[RFC 8/8] p2pmem: Added char device user interface

[Date Prev][Date Next][Thread Prev][Thread Next][Date Index][Thread Index]

 



This creates a userspace interface to use p2pmemory. A user can use
mmap on the p2pmem char device to get buffers from the corresponding
device. This allows a user to use p2p memory with existing
interfaces like RDMA and O_DIRECT.

This patch is a bit more controversial because people don't want to
expose these interfaces to userspace without more consideration.
However, this patch is _very_ useful for expirementing with p2p memory.

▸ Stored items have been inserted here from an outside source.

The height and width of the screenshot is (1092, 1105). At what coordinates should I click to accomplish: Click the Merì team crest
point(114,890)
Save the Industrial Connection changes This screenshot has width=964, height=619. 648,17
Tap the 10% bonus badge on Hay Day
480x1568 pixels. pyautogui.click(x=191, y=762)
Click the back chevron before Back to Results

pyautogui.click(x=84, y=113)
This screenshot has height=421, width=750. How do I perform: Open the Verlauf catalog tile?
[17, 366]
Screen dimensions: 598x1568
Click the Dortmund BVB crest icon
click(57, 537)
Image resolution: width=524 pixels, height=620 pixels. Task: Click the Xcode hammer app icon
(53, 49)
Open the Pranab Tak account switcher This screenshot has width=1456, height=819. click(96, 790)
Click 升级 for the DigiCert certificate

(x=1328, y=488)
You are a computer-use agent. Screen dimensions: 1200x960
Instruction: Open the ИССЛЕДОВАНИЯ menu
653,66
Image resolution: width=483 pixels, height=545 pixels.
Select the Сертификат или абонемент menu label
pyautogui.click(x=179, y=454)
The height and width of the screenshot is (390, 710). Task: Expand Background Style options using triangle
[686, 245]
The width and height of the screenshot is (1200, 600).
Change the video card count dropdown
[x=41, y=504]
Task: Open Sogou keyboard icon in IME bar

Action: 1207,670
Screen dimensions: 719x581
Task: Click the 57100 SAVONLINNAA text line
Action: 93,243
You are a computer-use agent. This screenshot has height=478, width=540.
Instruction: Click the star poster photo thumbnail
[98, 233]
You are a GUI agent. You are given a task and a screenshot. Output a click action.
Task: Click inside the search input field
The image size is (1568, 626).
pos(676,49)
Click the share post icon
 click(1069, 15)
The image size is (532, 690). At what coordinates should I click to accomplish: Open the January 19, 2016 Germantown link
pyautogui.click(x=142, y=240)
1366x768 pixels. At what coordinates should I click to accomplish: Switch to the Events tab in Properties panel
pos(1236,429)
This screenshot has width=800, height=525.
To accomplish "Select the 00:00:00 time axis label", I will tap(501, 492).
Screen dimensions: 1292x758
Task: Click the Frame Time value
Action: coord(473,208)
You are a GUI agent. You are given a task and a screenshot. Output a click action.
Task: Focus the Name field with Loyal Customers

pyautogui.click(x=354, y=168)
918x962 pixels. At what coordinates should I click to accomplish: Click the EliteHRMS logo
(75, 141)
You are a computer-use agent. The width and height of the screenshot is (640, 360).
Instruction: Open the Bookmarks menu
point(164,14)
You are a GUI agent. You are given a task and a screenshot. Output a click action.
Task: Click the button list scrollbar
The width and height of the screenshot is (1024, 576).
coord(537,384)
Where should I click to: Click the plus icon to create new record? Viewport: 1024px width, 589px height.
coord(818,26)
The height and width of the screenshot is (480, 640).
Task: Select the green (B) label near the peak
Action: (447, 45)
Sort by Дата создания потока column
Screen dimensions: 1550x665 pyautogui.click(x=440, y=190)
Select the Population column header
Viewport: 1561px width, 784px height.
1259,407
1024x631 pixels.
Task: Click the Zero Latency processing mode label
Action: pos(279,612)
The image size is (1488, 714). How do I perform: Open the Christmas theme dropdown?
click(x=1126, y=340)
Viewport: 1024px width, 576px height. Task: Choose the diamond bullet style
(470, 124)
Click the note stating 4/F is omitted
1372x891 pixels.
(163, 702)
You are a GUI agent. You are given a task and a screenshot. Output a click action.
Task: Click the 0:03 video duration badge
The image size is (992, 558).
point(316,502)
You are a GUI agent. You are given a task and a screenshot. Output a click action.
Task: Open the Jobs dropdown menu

For example, with this patch, you can test with commands like:

ib_write_bw -R --mmap=/dev/p2pmem0 -D 30

or use an fio script like:

[rdma-server]
rw=read
mem=mmapshared:/dev/p2pmem0
ioengine=rdma
port=14242
bs=64k
size=10G
iodepth=2

which would test the bandwidth of RDMA to/from the specified p2p memory.

Signed-off-by: Logan Gunthorpe <logang@xxxxxxxxxxxx>
Signed-off-by: Stephen Bates <sbates@xxxxxxxxxxxx>
Signed-off-by: Steve Wise <swise@xxxxxxxxxxxxxxxxxxxxx>
---
 drivers/memory/p2pmem.c | 184 +++++++++++++++++++++++++++++++++++++++++++++++-
 include/linux/p2pmem.h  |   4 ++
 2 files changed, 186 insertions(+), 2 deletions(-)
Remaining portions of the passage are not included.